■ ЗАДАНИЕ A:
Ответьте по тексту ниже на вопросы:
(i) Сколько лет было Стасику?
(ii) Какой город выбрал отец, когда его освободили?
(iii) Чем питались в Нижнем Уфалее?

■ ТЕКСТ:
После этого письма я решила поехать навестить его[80]. Ко мне относились хорошо и моментально устроили отпуск на две недели.

Деньги у нас были, я купила Адику мед, масло, сухари и, взявши Стасика, которому было четырнадцать лет, пустилась в путь, с трудом добившись пропуска. Боря настаивал на том, чтобы я взяла как можно больше денег, и привез нам на вокзал десять тысяч рублей. Эти деньги целиком вернулись обратно, так как ничего нельзя было купить, и мы со Стасиком питались в Нижнем Уфалее грибами и малиной.

Всю дорогу я обдумывала, как объяснить Адику арест отца и не волновать его, а утешить. Но все произошло как в сказке. Приехав в санаторий, я застала Адика с письмом в руке, и слезы у него лились градом. Он сказал, что такого счастья он не выдержит: радость видеть меня и получить письмо от освобожденного отца была слишком велика. И вышло так, что не мы должны были его утешать, а он сообщил нам чудесную весть. Отец писал, что он уже на свободе. Ему предлагают выехать в Свердловск, в Алма-Ату или в Тбилиси, но он выбрал Свердловск, чтобы быть ближе к нему и навещать его.

Мы целый день сидели у Адика. Меня очень огорчило, что и после ампутации ноги, отрезанной выше колена, температура продолжала повышаться. Он говорил, что его преследует ощущение пятки (т. е. временами кажется, что ампутированная нога болит или чешется пятка). Лежа в санатории, он влюбился в одну девушку. Она была ходячая больная, часто его навещала, сидела у его постели, и между ними завязался роман. После операции же она совершенно отвернулась от него, и он испытывал тяжелую обиду.

Утешая его, я говорила, что жалеть ему не о чем, вся моя жизнь убедила меня в том, что любовь – прежде всего жертва, и если эта девушка на жертву не способна, то он ничего не потерял и о такой любви плакать нечего.

■ ДАННЫЕ ДЛЯ ОБРАБОТКИ:
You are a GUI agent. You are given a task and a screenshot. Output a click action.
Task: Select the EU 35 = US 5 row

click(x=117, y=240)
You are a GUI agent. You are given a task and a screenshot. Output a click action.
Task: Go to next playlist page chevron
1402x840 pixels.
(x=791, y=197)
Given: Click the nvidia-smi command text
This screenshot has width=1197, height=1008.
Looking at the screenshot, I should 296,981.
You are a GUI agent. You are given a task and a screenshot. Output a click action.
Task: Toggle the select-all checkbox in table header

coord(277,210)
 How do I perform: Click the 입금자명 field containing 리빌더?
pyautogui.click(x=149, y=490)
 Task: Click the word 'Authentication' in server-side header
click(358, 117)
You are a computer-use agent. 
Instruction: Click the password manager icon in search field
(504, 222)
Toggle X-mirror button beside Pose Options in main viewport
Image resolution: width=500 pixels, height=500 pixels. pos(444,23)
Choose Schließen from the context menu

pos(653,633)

■ ЗАДАНИЕ B: Перечислите все строки записей, в которых встречается слово «width».

■ ОТВЕТ A:
(i) Четырнадцать лет.
(ii) Свердловск.
(iii) Грибами и малиной.

■ ОТВЕТ B:
This screenshot has width=1197, height=1008.
Image resolution: width=500 pixels, height=500 pixels. pos(444,23)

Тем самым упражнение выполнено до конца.